**Problem to work on**
From the material below, pull out word for word the part that begins with the line containing "You are a GUI" and ends with the line containing "Screen dimensions: 658x443", including both of those lines.

**Source material**
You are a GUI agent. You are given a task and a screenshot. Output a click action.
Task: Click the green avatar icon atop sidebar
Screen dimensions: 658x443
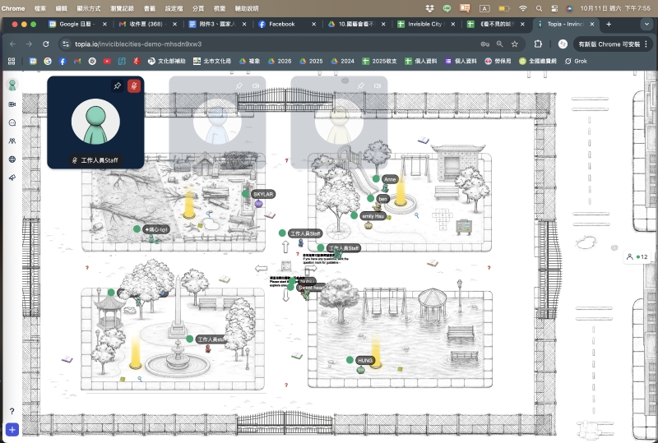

...

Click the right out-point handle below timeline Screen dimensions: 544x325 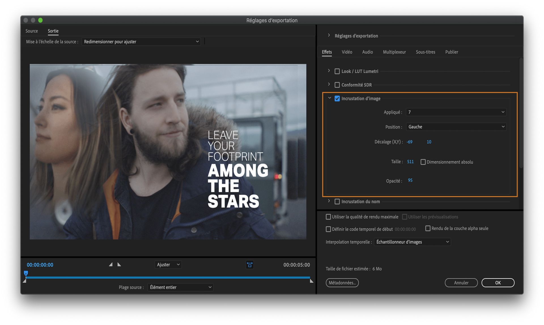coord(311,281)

* * *

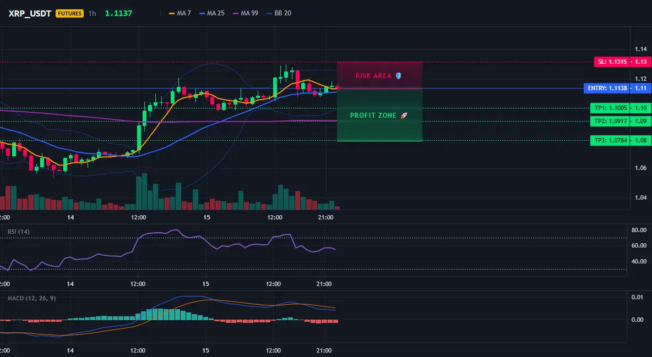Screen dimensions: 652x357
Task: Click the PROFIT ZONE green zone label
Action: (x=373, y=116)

**Task solution**
You are a GUI agent. You are given a task and a screenshot. Output a click action.
Task: Click the green avatar icon atop sidebar
Screen dimensions: 658x443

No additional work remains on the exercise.